På norsk- As academics, we felt a need to express our dismay at the recent events in the Middle East, Gunvor Mejdell says.
Mejdell is associate professor of Arabic at the Faculty of humanities, and is one of the initiators behind a statement in the newspaper Dagbladet this Monday. Signing the statement were twenty UiO employees, each of them with research ties to the Middle East. In the statement, the Israelis' conduct in the war in Lebanon is harshly criticized, and the Norwegian government is encouraged to voice their concerns in stronger language. However, the people signing the statements do not want to challenge the UiO leadership to make a statement on behalf of the entire university.
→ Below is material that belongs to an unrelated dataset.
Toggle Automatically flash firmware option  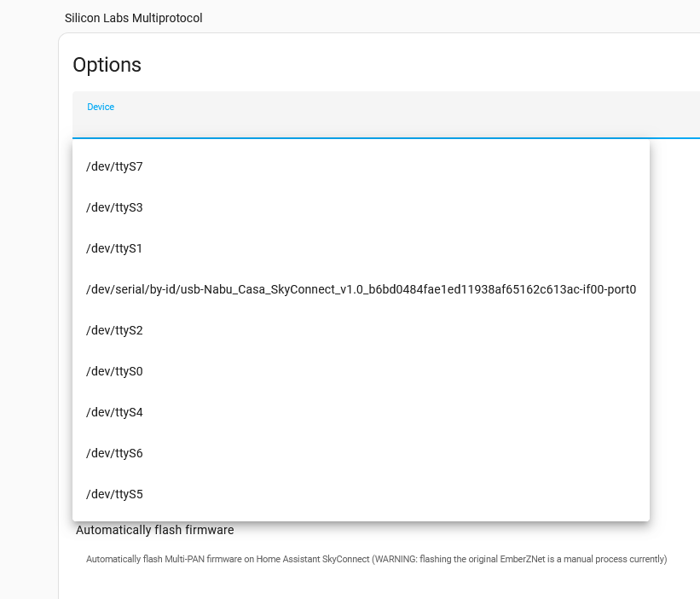(x=154, y=530)
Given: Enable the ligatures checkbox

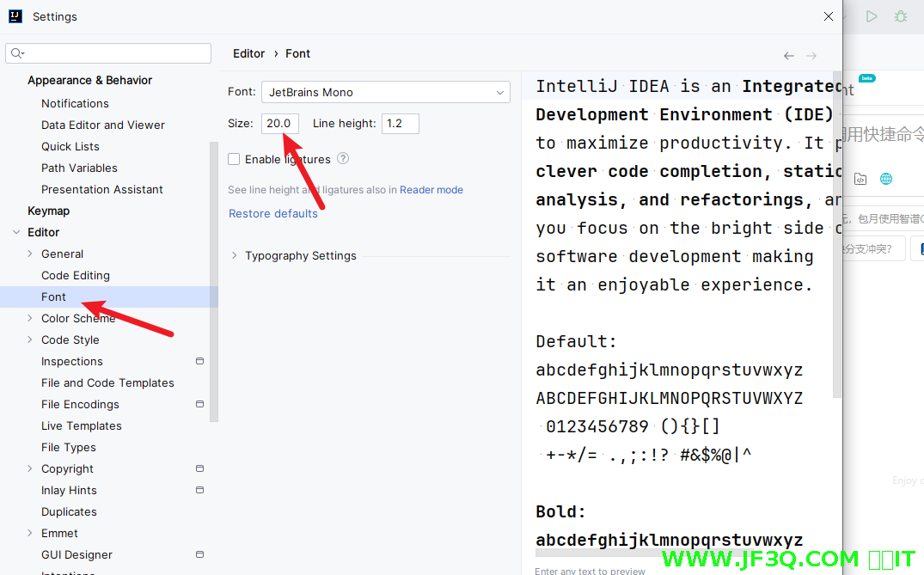Looking at the screenshot, I should (x=234, y=159).
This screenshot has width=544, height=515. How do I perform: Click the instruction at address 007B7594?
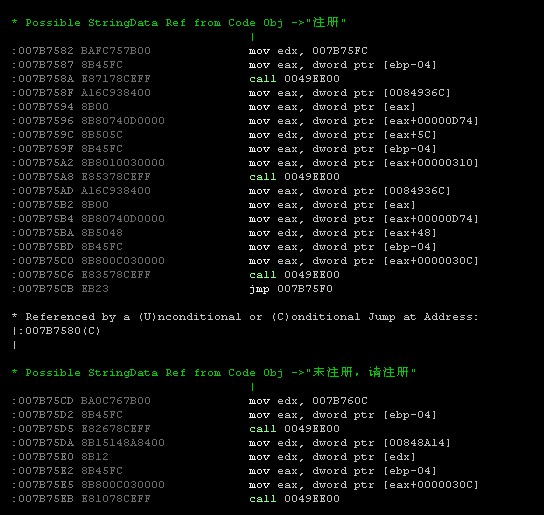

- If the UiO were to make a statement, it would be natural that the statement be made within an academic framework. That is, the UiO could express strong concern for and in relation to fellow institutions of higher eductation in the region, Mejdell says.
According to rector Geir Ellingsrud, UiO will not be making an official statement on the issue. Ellingsrud feels that it would be inappropriate for the UiO as an institution to make a statement in a situation this complex.
Blindern SV, the local branch of the Norwegian Socialist Left Party, reacts strongly to this.
- I think it's cowardly of the UiO to not take a stand in the Middle East debate, but I'm not surprised, says Kaveh Ataei, chairman of Blindern SV.
Ataei wants the University board to discuss the possibility of an academic boycott of Israel.
Professor of Social Anthropology Thomas Hylland Eriksen, who in 2003 demanded that the UiO should protest against the Iraq war, feels that neither an academic boycott nor an official statement from the University would be appropriate.
- The Iraq war was a special case. Then, universities in the war-torn areas had been severely damaged. Freedom of expression and the entire society was at stake, and due to that, I felt that the UiO should express its solidarity for their fellow institutions and make a stand against war, Hylland Eriksen says.